Professor Hans-Joachim Funke wurde 1944 in Niederschlesien geboren. Der Politikwissenschaftler lehrte von 1993 bis 2010 am Institut für Politische Wissenschaften der FU in Berlin. Er forscht weiter auf den Gebieten Rechtsextremismus und Antisemitismus. Mit ihm sprach René Heilig.

Man kann die Verführten dem »Pack« zuordnen. Nur helfen markige Worte alleine nichts. Wie bringt man die Menschen zur Besinnung und Umkehr?
Richtig. Verbot hin oder her - wir brauchen eine andere demokratische Praxis, initiiert durch die Zivilgesellschaft, durch Bürgermeister, durch Parteien, Parlamente, Sicherheitsbehörden. Denn wenn man nur sagt, lass sie, das ist ja nicht verboten, dann fühlen sich gerade die verführenden Organisationen mächtig. Dann ist kein Halten bei den erwähnten Teilen der Bevölkerung. Das haben wir bei der Mobilisierung des rechtsradikalen und rechtsextremen Gewaltexzesses Anfang der 90er Jahre erlebt. Durch Studien ist festgestellt worden, wie sich das verselbstständigt. Auch jetzt ist diese Gefahr real. Das ist die politische und gewissermaßen soziale Seite. Die persönliche Seite ist noch wichtiger. Natürlich ist nicht jeder, der zu Pegida geht oder zur AfD neigt, automatisch rechtsextrem oder rassistisch. Man darf die Mitläufer mit ihren Stimmungen und paradoxen Gefühlen nicht alleine lassen, sonst werden sie womöglich rechtsextrem und rassistisch.

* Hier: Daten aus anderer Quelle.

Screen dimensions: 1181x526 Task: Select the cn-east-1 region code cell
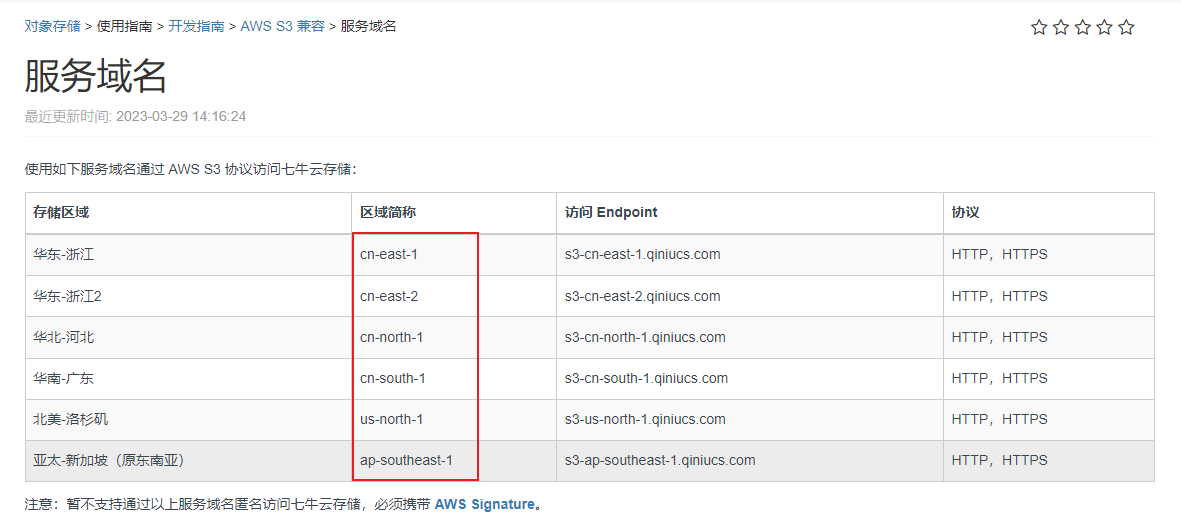click(x=389, y=254)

Was muss man also konkret tun?
Man muss mit ihnen reden, in der Kneipe, im Betrieb, in der Kita, an der Schule. Das ist Bürgersache. Die Zuständigen der demokratischen Parteien müssen das gleichfalls tun. Sie müssen Ängste und ihre Ursachen wahrnehmen, sie ansprechen. Man muss reden, streiten, auch wenn da viele aggressiv daherkommen. Politik muss fair sein, fair gegenüber jedermann. Gegenüber denen, die - warum auch immer - Ängste haben und sich von ihnen beherrschen lassen, gegenüber Flüchtlingen, die in ihrer Mehrheit ein Recht haben, bei uns Schutz zu suchen. Ehrlich und fair gegenüber der Bevölkerung.

Eine schwere Aufgabe, gerade für Parteien, die im Wahlkampfmodus sind. Können die so viel Fairness gegenüber jedermann aufbringen?
Wenn sie vernünftig sind. Das werden wir sehen, ob sie sich zur Vernunft anhalten lassen. Das heißt, dass sie sich auch um die Ursachen von Angst, Neid und Hass kümmern. Das sind tiefe soziale Fragen. Es muss mehr soziale Gerechtigkeit geben, weniger demütigende Hartz-IV-Sanktionen. Dafür sollten Linke, Sozialdemokraten, CDUler, Gewerkschafter, Leute von sozialen Bewegungen wie Attac und andere streiten.

Viele gucken ängstlich zu Nachbarn, sehen gleichfalls Hass, Rassismus, Nationalismen. Was wäre von Deutschland zu erwarten in dieser EU-gemeinschaftlichen Lage?
Da könnte sich Deutschland mal wirklich als europäische Lokomotive, als eine soziale, also als eine der Vernunft hervortun.